I was at vape con on Saturday and it was awesome, I've never seen so many people that all do the same thing and are so friendly and helpful. I had a blast!!!!!

While I was there I picked up a dark horse mini dripper, I've been playing around with it. I was hoping some one could advise me on how to get the most flavour and clouds out of it? 

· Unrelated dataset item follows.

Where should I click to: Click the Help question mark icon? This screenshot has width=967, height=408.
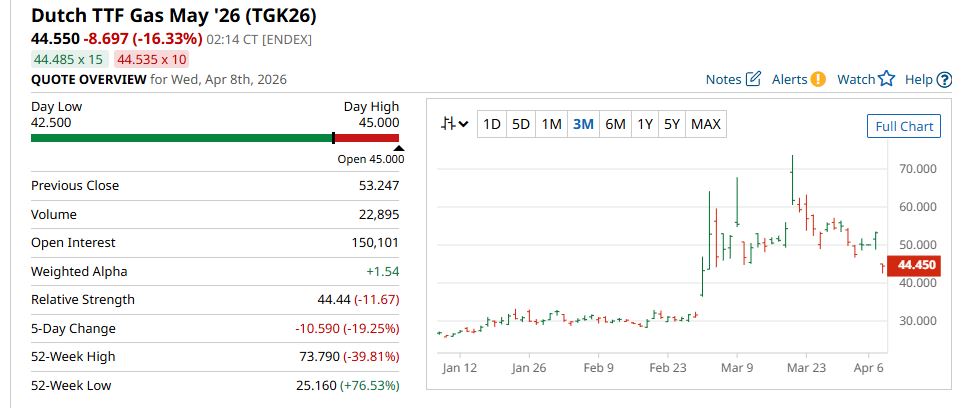click(x=944, y=79)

I'm using a smok X pro me plus mod with it two micro 1.2 oms coils so total of 0.6 oms.

Reactions: Like 1


----------



## Raslin (2/6/15)

Check out this post, http://ecigssa.co.za/index.php?threads/9227/

Sent while vaping on Okkum my Smok M80

Reactions: Like 1


----------



## Marzuq (2/6/15)

you may want to go lower on the ohms. the dark horse mini will likely perform better at 0.4ohm. try using 26g kanthal 5 wraps with 3mm ID. that should get you to a place where you can judge better what additional changes need to be made in order to satisfy your vaping style

Reactions: Like 1 | Agree 1


----------



## Duster (2/6/15)

Thanks Marzuq and Raslin. I will give it ago to night

Reactions: Like 1


----------



## Keith Milton (2/6/15)

Another option would be if you get some Ribbon Wire From Vape Cartel, 2.5mm ID with some Koh Gen Doh Japanese Cotton.
7 Wraps Dual. Get some Awsome Clouds and The Flavour is good aswell. Just try it if you do have Ribbon Wire.


----------



## Philip Dunkley (2/6/15)

@Duster 
Also picked one of these up. 
One of the best builds that I play with on the Drippers is 26 Gauge, Dual Coil, Inner Diameter of 3mm, 0.3-0.4 Ohms. Works perfectly every time!!
The same was built on this, and it's amazing. I have now changed the build to a 0.6 ohm Dual Coil, 2.5mm ID with very little JAP COTTON, and put it on one of my BF (Mine was Bottom Feed Converted) mods, and it's running like a dream. Decent clouds and decent taste!
I'm very impressed with this little RDA, it works flawlessly every time.

Reactions: Like 3


----------



## zadiac (2/6/15)

A great little atty, but for dripping, no. I have it on a Reo and it's great as a bottom feed atty, but it starts to leak out the air holes at about 10 drops. I like to drip 15 to 20 drops at a time.
It's an amazing bottom feed atty. I'm so glad I had it converted and I requested a second one from JakesSA for my Reo Woodvil that's on it's way

Reactions: Agree 1 | Winner 1


----------



## free3dom (4/6/15)

I also go the BF variant from Vape Club for the Reo. I was too busy to sit down and do a proper build, so what I did was use the two included coils (it came out at 0.49 Ohm). Vaping it has been a real pleasure on the Reo. But since it is a mech, at full charge it is only pushing 36W which is a bit light, not bad but not ideal. This would be fine on a regulated device (just push the power a bit higher). On a mech I'd recommend at least a 0.4 build (and a 0.3 might be even better) 

The DH mini has good airflow, so you can build lower and not worry about too warm a vape

Reactions: Like 1


----------



## Duster (21/6/15)

Thanks for All the advice, I've been playing around with the different coils you have recommended I found I get the sweet spot at 9 wraps 28 gauge at 0.8 oms in a duel coil build

Reactions: Like 1


----------